== DIRECTION A ==
Pull out every line of the records below that contains the word "Given".

NTNX - Several Surprise Announcements

In my July portfolio summary, I said my expectations for Nutanix’s upcoming quarter were high, but I certainly didn’t expect the extra pieces of positive news that came out alongside earnings on Thursday afternoon, which boosted the stock by about +29% on Friday.

So three pieces of news came out, all unexpectedly after the market closed on Thursday



Earnings was actually scheduled for next Tuesday Sept 1st. On the call, they said they moved it up to a surprise announcement on Thursday afternoon because there was so much additional news that they couldn’t wait to share with shareholders. However, they obviously knew of the news in advance of scheduling the original date, so I’m guessing they were afraid that some of the information would leak and felt they needed to get it out there before the weekend. There was an article on Benzinga on Wednesday about unusually bullish options activity for Nutanix, so all of this probably contributed to them wanting to get the news out as soon as they could.

== ROWS ==
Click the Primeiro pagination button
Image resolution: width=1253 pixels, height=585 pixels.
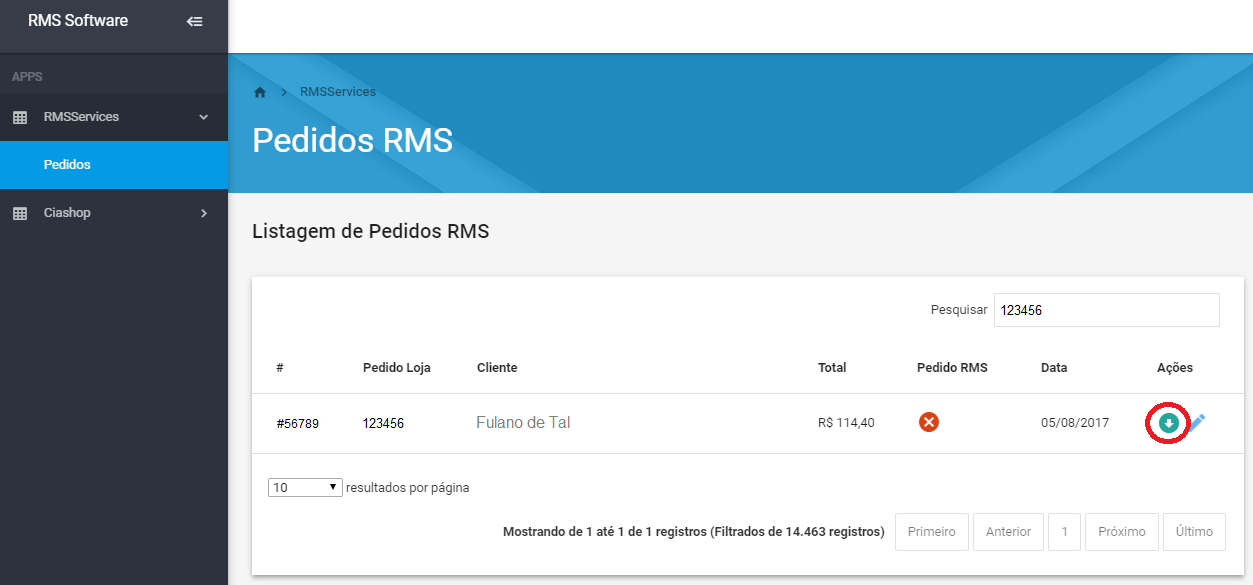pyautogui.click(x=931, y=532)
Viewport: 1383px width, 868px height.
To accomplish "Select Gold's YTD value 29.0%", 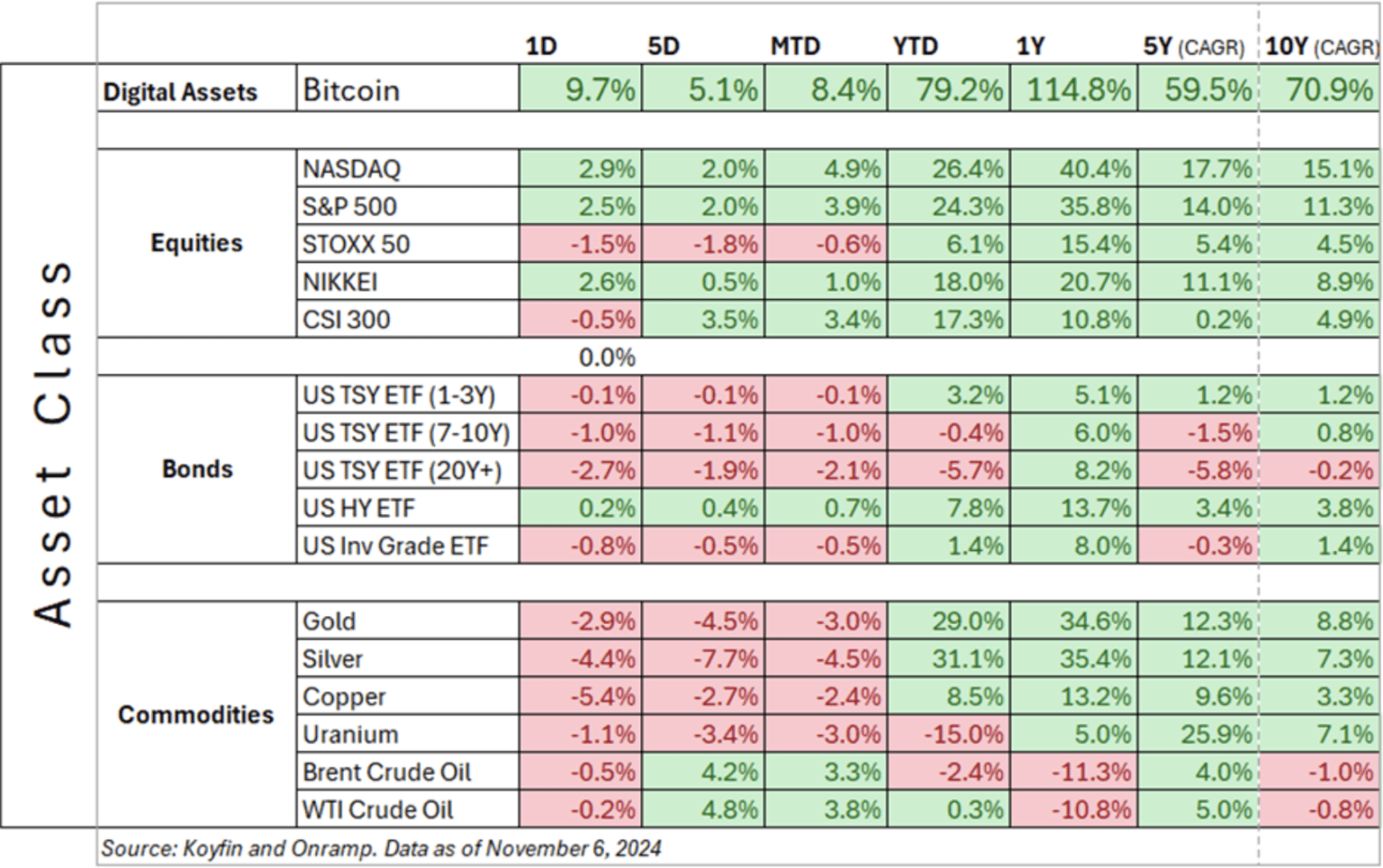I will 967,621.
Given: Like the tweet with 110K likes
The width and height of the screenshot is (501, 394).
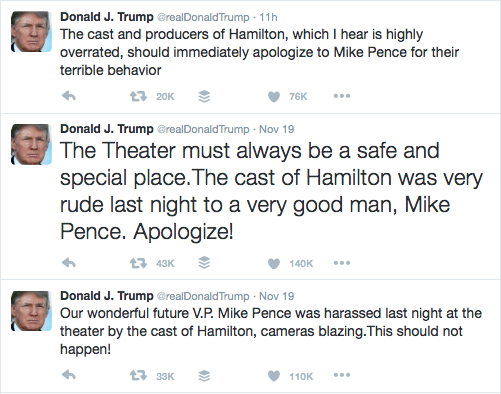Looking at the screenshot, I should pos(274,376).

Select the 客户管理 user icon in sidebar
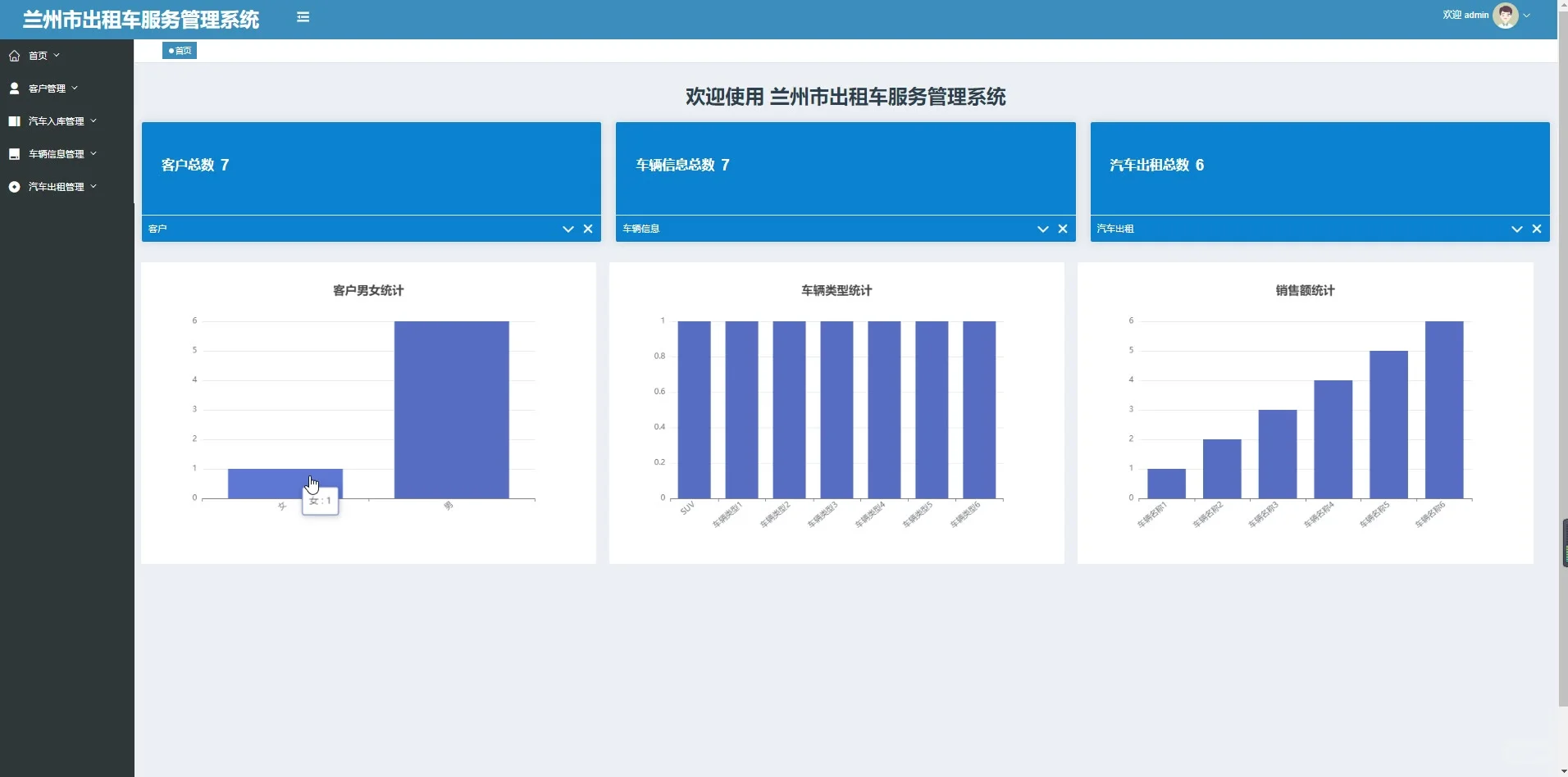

--

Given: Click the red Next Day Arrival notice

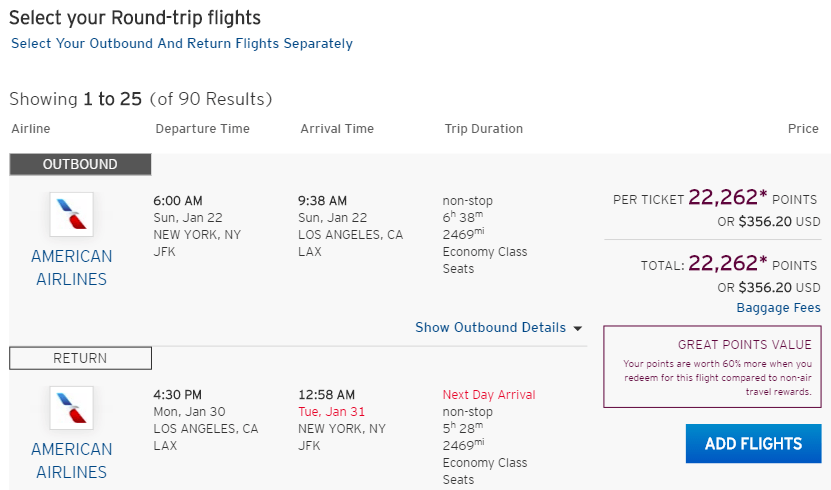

== DIRECTION B ==
Reproduce everything in the Nutanix earnings post from "Earnings was actually" down to "as they could.".

== FINISHED ANSWER A ==
Given: Like the tweet with 110K likes
Given: Click the red Next Day Arrival notice

== FINISHED ANSWER B ==
Earnings was actually scheduled for next Tuesday Sept 1st. On the call, they said they moved it up to a surprise announcement on Thursday afternoon because there was so much additional news that they couldn’t wait to share with shareholders. However, they obviously knew of the news in advance of scheduling the original date, so I’m guessing they were afraid that some of the information would leak and felt they needed to get it out there before the weekend. There was an article on Benzinga on Wednesday about unusually bullish options activity for Nutanix, so all of this probably contributed to them wanting to get the news out as soon as they could.